Can i get help i have mondeo mk3 55 plate 2l tdci actuator arm stopped moving flashing glow plug light loss of turbo i can coast n switch off ignition n back on tben boosys n cuts off help help help anybpdy ov cleaned egr valve and yoused whole tin of wynns turbo cleaner into air intake on turbo helo help help
Check for fault codes bud
what a choker of a problem Martin hope it not a expensive fix good luck
I hope so too Jon, If I paid a garage, there's horror stories of £1,000 + and still not cured out there.

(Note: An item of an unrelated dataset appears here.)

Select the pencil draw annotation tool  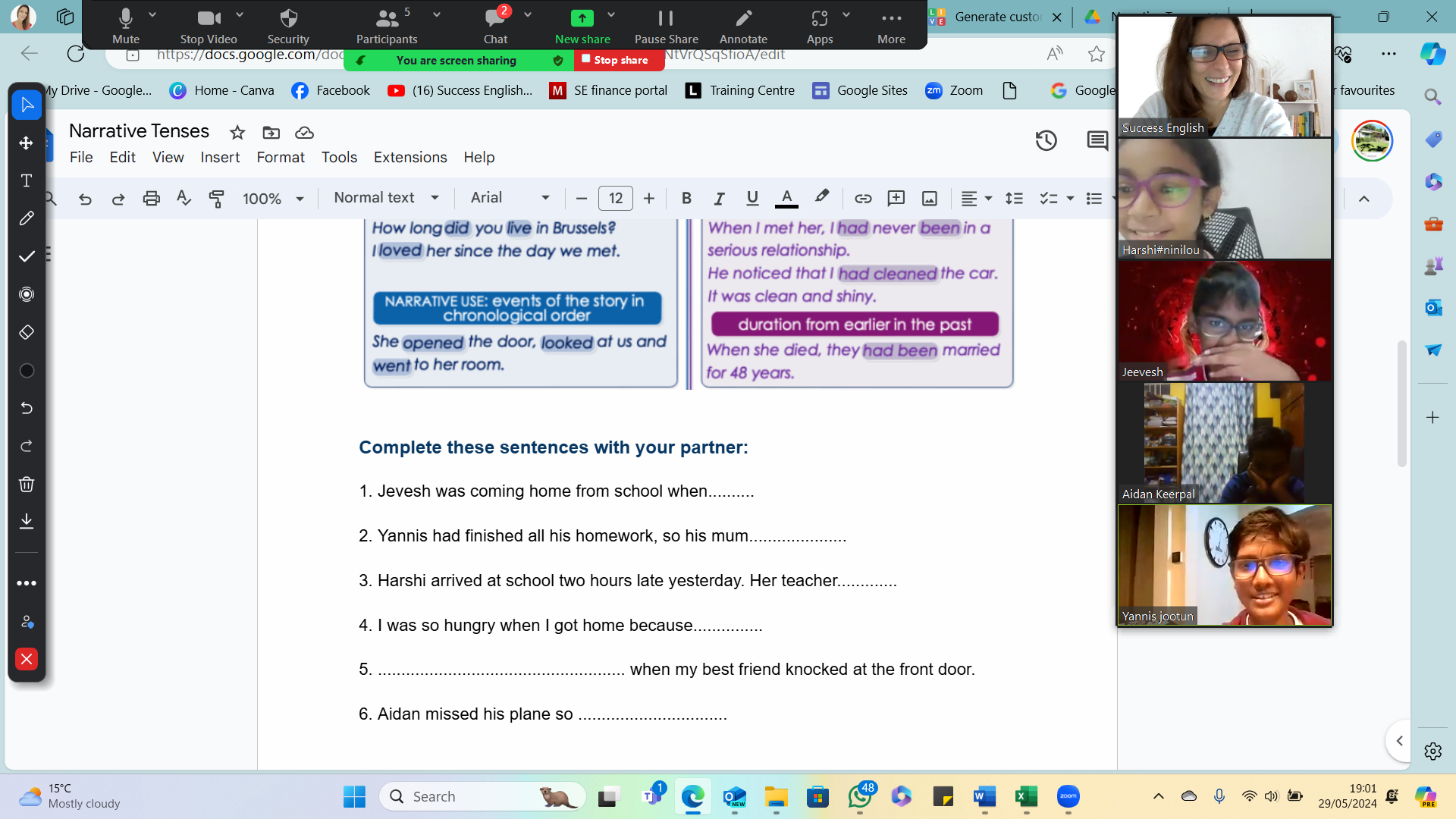[x=27, y=218]
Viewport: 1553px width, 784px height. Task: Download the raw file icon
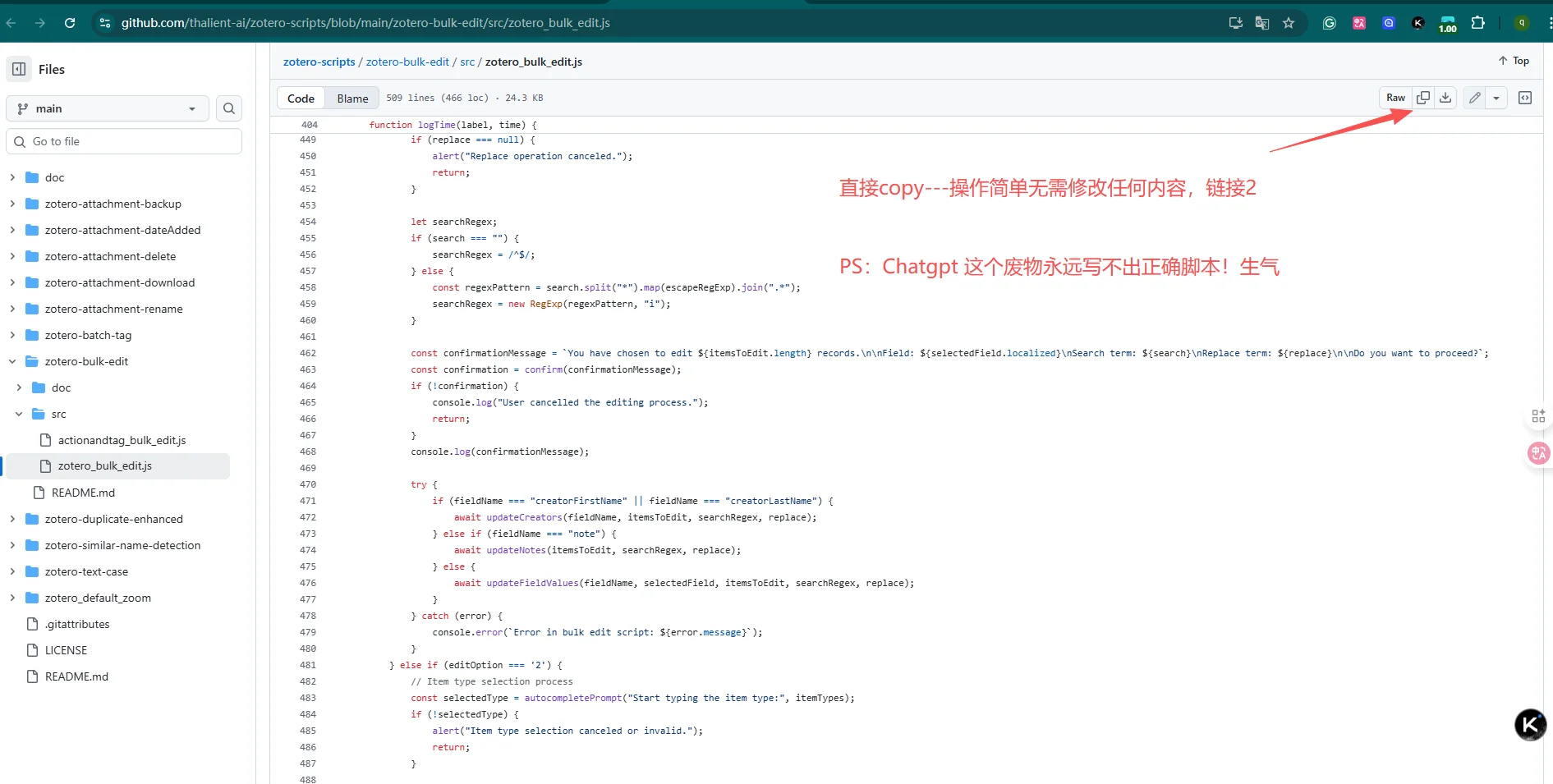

With the Fordscan you have done virtually the same as most garages (including main dealers). As you say there are loads of instances of the fuel pump being changed, and not fixing the problem. There are thousands and thousands of similar scenarios covering most makes and models of cars. This ultimately brings you to the conclusion that the diagnostic set up of most cars is pants! Main stealers will put it straight on their diagnostic, at one heck of a charge. Now that might be worth it if they could tell what the EXACT fault is (guaranteed). But guess what folks, that won't gonna happen in a lifetime!!!! Rant over.
100% agree Stephen, that's why i'm doing this myself. I read that one dealer charged £300 just for their diagnostic time without actually correcting the fault or changing any parts.
retrorestore I have the Tdci estate on an 04 plate.
You have a problem with your bosch vp44. It is not injectors 100%.
Thanks for your comment, We'll get there so keep watching bud.
I can see some college students using this as their dissertation : )
Haha, you may be right Ted lol
looks like over fueling with all that smoke Eagle 1
That's the only bit I don't quite understand as the fault code states reduced fuelling mode.
Brialliant !!!!!!!
I think your problem is with the fuel pump
I hope not, it will be an expensive problem if it is.